* **Passage given**
6 Fairy Tale Retellings For Grown Ups

It is said that there is no such thing as an original idea. Everything we create, no matter how much we want to deny it, is influenced by something or someone who came before. Austin Kleon wrote a badass book about this, called Steal Like An Artist. I highly recommend it.



While I certainly appreciate reading novels that feel unique, it ultimately comes down to the author putting his/her own touches on a genre that’s been done thousands of times.

Reading a retelling is like listening to a cover song. I want it to sound familiar and honor the original artist, and I don’t want it to be an exact copy of the original song.

  1. Boy, Snow, Bird by Helen Oyeyemi

A loose retelling of Snow White, this is a unique story about three women and the strange connection between them. It’s an intense novel, emotionally deep, and intellectually challenging.

2. The Ice Queen by Alice Hoffman

A different spin on Hans Christian Anderson’s The Snow Queen. A woman is struck by lightning and afterward is changed forever. She goes in search of a man who has also survived a lightning strike and is affected in a different way.

3. The Bear and the Nightingale by Katherine Arden 

Based on Russian folklore, this is the first in a trilogy. Vasilisa and her siblings spends long winter nights huddled around the fire, listening to her nurse tell them fairy tales. After their mother dies, their father remarries and the new step-mother refuses to honor their prior traditions. As evil approaches, Vasilisa must call on dangerous gifts she has long concealed so she can protect her family from the threat that seems to have stepped from her nurse’s frightening tales.

4. The Snow Child by Eowyn Ivey

A spin on a classic Russian fairy tale. During the 1920’s in Alaska, a childless couple build a little girl out of snow. The next morning the snow child has disappeared, and they find a shy blond girl running through the woods.

* **Written task a**
Using the passage on fairy tale retellings, say whether each statement agrees with it, answering yes or no and quoting the words that decide it: (i) The Bear and the Nightingale opens a trilogy. (ii) The Snow Child takes place in Alaska in the 1920s. (iii) The Ice Queen is a retelling of Snow White.
The rows that come next are drawn from a source unrelated to the passage.

* **Supplied data**
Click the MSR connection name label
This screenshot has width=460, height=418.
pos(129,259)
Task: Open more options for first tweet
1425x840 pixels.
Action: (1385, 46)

* * *

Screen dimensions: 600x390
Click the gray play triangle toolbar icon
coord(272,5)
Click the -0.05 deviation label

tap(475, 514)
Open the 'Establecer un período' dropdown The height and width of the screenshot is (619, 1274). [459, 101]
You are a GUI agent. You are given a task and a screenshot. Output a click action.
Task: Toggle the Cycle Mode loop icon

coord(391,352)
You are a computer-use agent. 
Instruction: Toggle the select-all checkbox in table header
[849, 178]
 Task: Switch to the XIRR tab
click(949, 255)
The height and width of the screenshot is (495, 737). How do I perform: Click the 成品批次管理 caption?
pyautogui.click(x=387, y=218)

...

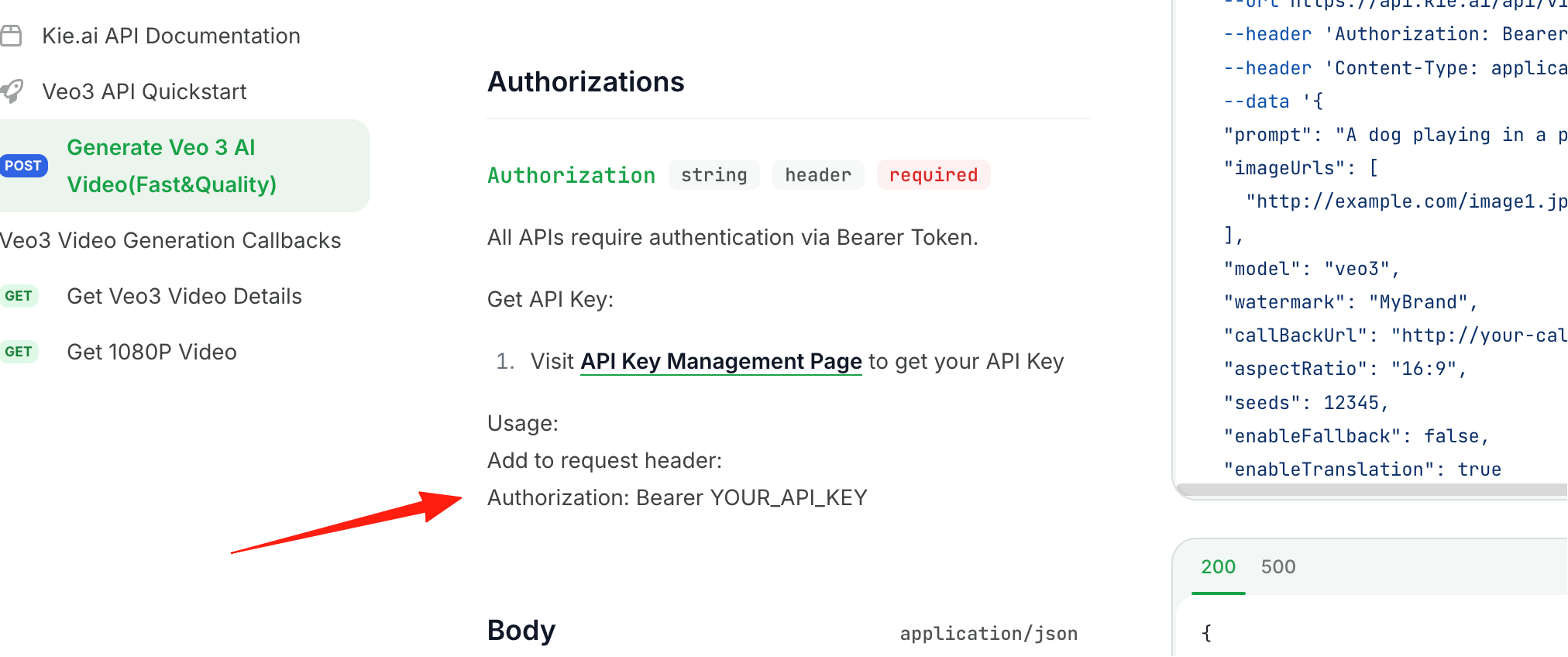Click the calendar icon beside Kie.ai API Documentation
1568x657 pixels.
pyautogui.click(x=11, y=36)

* **Written task b**
Rewrite the rows, covering everything from the one containing "You are a GUI" down to the one containing "pyautogui.click(x=387, y=218)". Replace "screenshot" with "screen capture" and leave the rest unchanged.

* **Final result a**
(i) Yes: "this is the first in a trilogy"
(ii) Yes: "During the 1920’s in Alaska"
(iii) No: "A different spin on Hans Christian Anderson’s The Snow Queen."

* **Final result b**
You are a GUI agent. You are given a task and a screen capture. Output a click action.
Task: Toggle the Cycle Mode loop icon

coord(391,352)
You are a computer-use agent. 
Instruction: Toggle the select-all checkbox in table header
[849, 178]
 Task: Switch to the XIRR tab
click(949, 255)
The height and width of the screen capture is (495, 737). How do I perform: Click the 成品批次管理 caption?
pyautogui.click(x=387, y=218)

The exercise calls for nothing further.